BETHESDA, MD 08 September 2009—An updated guidance document from the Centers for Disease Control and Prevention (CDC) asks health care professionals to treat influenza with antivirals only when the patient is at increased risk for flu-related complications.
The document revises recommendations made in May and builds on knowledge gained this past spring in the United States and during the Southern Hemisphere`s flu season, said Anne Schuchat, director of CDC`s National Center for Immunization and Respiratory Disease.
In general, Schuchat said, antiviral treatment recommendations for patients infected with the pandemic H1N1 2009 influenza virus are the same as those for patients infected with seasonal influenza viruses.
"Most people won`t know what type of flu they have," Schuchat told reporters this afternoon. "So our new antiviral guidance really addresses the clinical symptoms of influenza-like illness and suspect[ed] influenza without having to differentiate exactly which strain a person has."
She said hospitalized patients who are believed to have influenza require prompt treatment with antiviral medications. Treatment should begin before definitive laboratory tests confirm the presence of influenza because the benefit is greatest if patients begin treatment within 48 hours after influenza symptoms develop.
People in the community with flu symptoms who have a condition that places them at high risk for influenza-related complications should also receive antiviral treatment, according to CDC. High-risk groups include pregnant women, children under age 5 years and adults 65 or older, and people with respiratory disease, diabetes, and many other chronic medical conditions.
The guidance document places less emphasis on postexposure prophylaxis for high-risk groups by introducing a "watchful waiting" option, Schuchat said.
"Instead of just definitely starting with antiviral medicines, we give providers an option to...wait and see whether fever develops; and when fever develops or respiratory symptoms develop, to give antivirals then," Schuchat said.
She said saving antivirals for treatment use decreases the likelihood that influenza viruses will become resistant to the medications and will ensure that the U.S. supply is sufficient as the flu season progresses.

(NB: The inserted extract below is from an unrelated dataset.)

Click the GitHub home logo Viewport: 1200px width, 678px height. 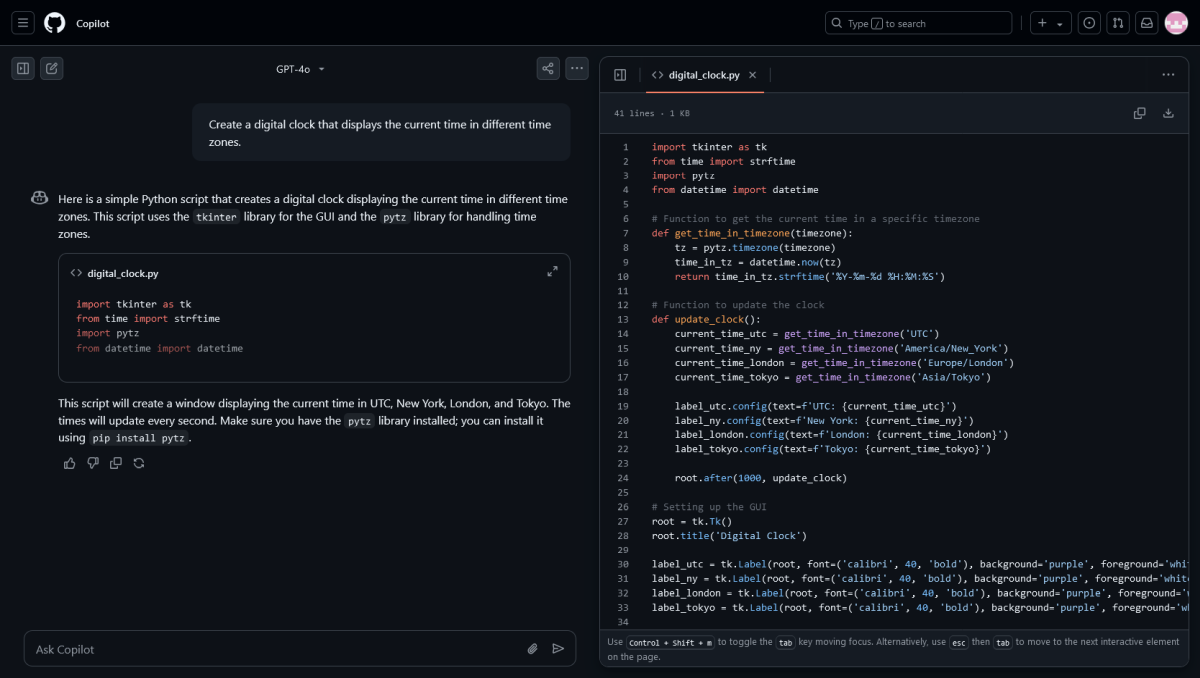pos(55,22)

"We think that the supply of antivirals in the system is adequate for antiviral use for treatment," Schuchat said. "Most people won`t need antiviral medicines to get through the influenza this year."
CDC recommends the use of oseltamivir or zanamivir, the only two FDA-approved neuraminidase inhibitors effective against influenza virus.
Although seasonal strains of H1N1 were universally resistant to oseltamivir during recent flu seasons, Schuchat said the pandemic 2009 H1N1 strain seems to be the only H1N1 strain now circulating.
"We haven`t been seeing the seasonal H1N1 viruses in the Southern Hemisphere, and we don`t know whether they`ll be a problem here in the Northern Hemisphere going through the fall and winter," she said."
For now, Schuchat said, CDC expects oseltamivir and zanamivir to be "great first-line treatment" for influenza.